The Nelson Algren fountain sits in a long overlooked triangle at the center of a rapidly changing neighborhood in Chicago. It is not the Gold Coast or Lincoln Park, it is not Bronzeville or Uptown. It is not even at the heart of Wicker Park or Bucktown. It is overlooked because it sits in-between, because the triangle that it sits in is the result of the streets around it, not designed to be a place of its own.The proposed project is for a seasonal cover for the neglected fountain that makes a claim for that place.  It claims this place for the people that work around it and pass through it every day. It is a visual analogue to Algren’s stories, a recording of the lives of the people in the neighborhood around him. Not portraits of the city’s great and powerful, but of the people that do the city’s work. The cover consists of a series of painted steel frames that support lexan panels holding acetate screenprinted portraits of people in the neighborhood. Text from Algren’s work Chicago, City on the Make, rings the base of the panels that extend just beyond the edge of the existing basin surround. Internal backlighting at night creates a beacon, shining through the back of the images and allowing them to keep watch over the triangle. Each year or as required, the images will be replaced. An ad hoc photo booth will be setup and allow anyone to come in and have their portrait taken and added to the panels. Over time the changing face of the neighborhood will be reflected in the panels.

Algren Fountain day

Algren Fountain day

Mine the Gap - Late Entry

The Chicago Architectural Club ran a competition last year to elicit ideas about what to do with the ill-fated Chicago Spire project.  Our entry was never really considered for submission, but has been worked on and off since.

Designed by Santiago Calatrava, the Spire was to be the self-described "most significant residential development in the world". (go to the website to view the over-the-top video and especially the musical track).  It ran afoul of bad economic times and the Anglo Irish bank put a halt to the whole thing after only the gigantic 70' deep, 70' diameter foundation had been excavated alongside Lake Michigan on the eastern most edge of the city.  (in an amazingly myopic moment, Calatrava described his twisting design as an imaginary smoke signal coming from a campfire near the Chicago River lit by indigenous Native Americans.  An incredibly insulting and tone-deaf explanation that negates a couple hundred years of excellent Chicago architecture and is a lame attempt to justify a twisting, spiraling design that Calatrava has experimented with all over the globe.  As if genocide wasn't bad enough, lay off the native Americans already, don't implicate them in this placeless monstrosity.)

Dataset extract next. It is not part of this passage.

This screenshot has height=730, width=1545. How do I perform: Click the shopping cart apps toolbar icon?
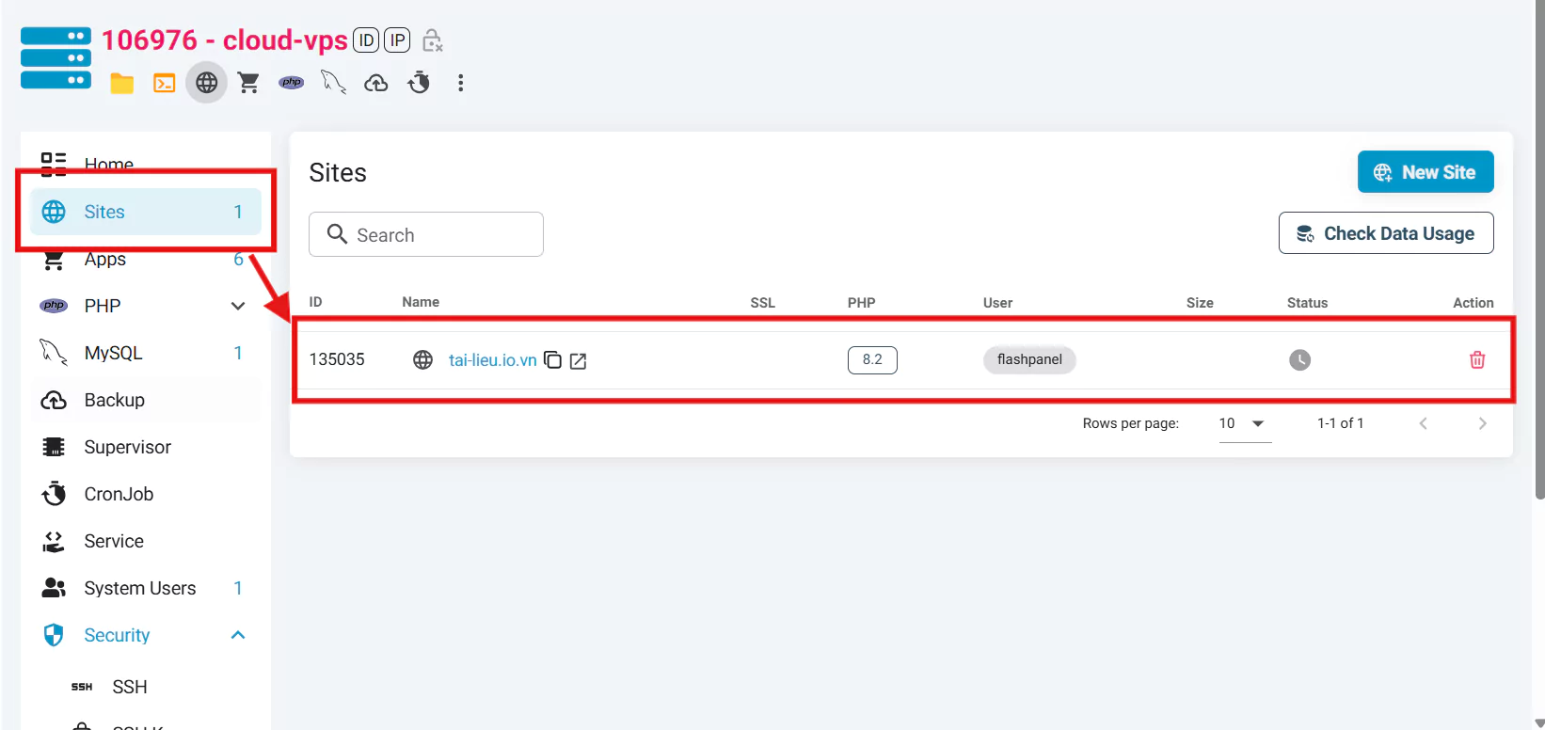tap(248, 84)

I can't help but see the hole as a grave dug by the recession to bury developer's hubris.  In light of that, our competition entry envisioned a slightly dystopic future for the site as an enormous time-keeper, with a Foucault pendulum slowly swinging away marking the passage of days until the whole reinforced foundation inevitably floods from below from seeping Lake Michigan.

Not a pretty building to cap an ugly incident in the city's history of over-reaching development.  Maybe we could have just filled up the hole with the demolished remains of the Cabrini Green housing project.